It is expected that 120 of these cars will be imported to Britain next year. On the engineering side there is a new shorter stroke (89 mm. by 86 mm.) version of the classic s.o.h.c. straight six motor, bringing total capacity to 3,205 c.c. Bosch K-jetronic fuel injection is linked to the ZF automatic transmission, giving direct warning of the engine’s gear ratio needs under load. The shorter stroke has shifted maximum torque slightly up the r.p.m.-range to 4,250 r.p.m. and 211 lb. ft. maximum power is not far below the original enlarged 3-litre CSI. unit, from whence these limousine motors trace their ancestries, peaking at 200 b.h.p.
ZF also play a major part in the effective limited slip differential and beautifully “weighted” power steering, which gives the driver accurate information, even on snow and ice.
As one would expect on an £11,000 BMW, the standard equipment list is pretty comprehensive. We found the electric sunroof, with built-in deflector, a nice frill. Also electrically operated are the door mirror adjustment, the radio aerial, and the windows; all-round tinted glass is installed.
Interior comfort is assisted via leather upholstery (slippery when new) and air conditioning, plus separate heating and ventilation ducting for the occupants of the individually-contoured rear seats. From the outside the most noticeable items of equipment are the spoked alloy wheels, and the neatly managed wash/wipe system for the halogen headlamps.

§ **SOURCE MATERIAL**
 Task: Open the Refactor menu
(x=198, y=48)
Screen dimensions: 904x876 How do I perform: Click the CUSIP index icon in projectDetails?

§ **PROBLEMS**
**a.** Answer these questions from the BMW excerpt:
(i) How many of these cars are expected to be imported to Britain next year?
(ii) Which company plays a major part in the limited slip differential and the power steering?
(iii) What material is the upholstery made of?
**b.** Copy everything in the BMW excerpt from "ZF also play" down to "the halogen headlamps.", word for word.

§ **ANSWERS TO THE TASKS**
**a.**
(i) 120
(ii) ZF
(iii) Leather

**b.**
ZF also play a major part in the effective limited slip differential and beautifully “weighted” power steering, which gives the driver accurate information, even on snow and ice.
As one would expect on an £11,000 BMW, the standard equipment list is pretty comprehensive. We found the electric sunroof, with built-in deflector, a nice frill. Also electrically operated are the door mirror adjustment, the radio aerial, and the windows; all-round tinted glass is installed.
Interior comfort is assisted via leather upholstery (slippery when new) and air conditioning, plus separate heating and ventilation ducting for the occupants of the individually-contoured rear seats. From the outside the most noticeable items of equipment are the spoked alloy wheels, and the neatly managed wash/wipe system for the halogen headlamps.